> **Exercise**: Copy out each line below in which the string "profile" appears.

Stored data entries:
* * * * *
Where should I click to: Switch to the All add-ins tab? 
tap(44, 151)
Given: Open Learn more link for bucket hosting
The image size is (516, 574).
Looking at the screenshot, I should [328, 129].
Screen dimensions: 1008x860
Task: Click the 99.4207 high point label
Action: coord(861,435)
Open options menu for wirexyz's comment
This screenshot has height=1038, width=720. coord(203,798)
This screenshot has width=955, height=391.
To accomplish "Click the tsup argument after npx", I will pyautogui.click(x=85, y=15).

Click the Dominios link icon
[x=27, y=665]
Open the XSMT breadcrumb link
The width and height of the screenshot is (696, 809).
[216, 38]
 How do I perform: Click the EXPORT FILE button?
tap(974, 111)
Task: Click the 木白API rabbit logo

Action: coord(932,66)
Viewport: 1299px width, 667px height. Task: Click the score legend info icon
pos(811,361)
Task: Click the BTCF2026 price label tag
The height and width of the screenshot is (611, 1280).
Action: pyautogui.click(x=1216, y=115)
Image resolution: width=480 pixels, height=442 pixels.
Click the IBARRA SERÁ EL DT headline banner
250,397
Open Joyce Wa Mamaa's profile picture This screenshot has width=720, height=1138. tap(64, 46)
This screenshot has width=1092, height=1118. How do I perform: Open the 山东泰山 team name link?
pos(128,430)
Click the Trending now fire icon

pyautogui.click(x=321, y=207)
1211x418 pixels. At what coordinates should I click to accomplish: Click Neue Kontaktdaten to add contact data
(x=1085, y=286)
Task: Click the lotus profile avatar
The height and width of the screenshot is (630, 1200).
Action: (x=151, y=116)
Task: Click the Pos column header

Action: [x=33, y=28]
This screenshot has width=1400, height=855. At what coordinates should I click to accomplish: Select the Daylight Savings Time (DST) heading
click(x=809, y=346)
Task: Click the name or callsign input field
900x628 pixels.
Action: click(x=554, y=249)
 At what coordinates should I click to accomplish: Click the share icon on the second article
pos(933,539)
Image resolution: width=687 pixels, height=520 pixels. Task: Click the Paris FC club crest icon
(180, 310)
* * * * *
> **Task response**:
Open Joyce Wa Mamaa's profile picture This screenshot has width=720, height=1138. tap(64, 46)
Task: Click the lotus profile avatar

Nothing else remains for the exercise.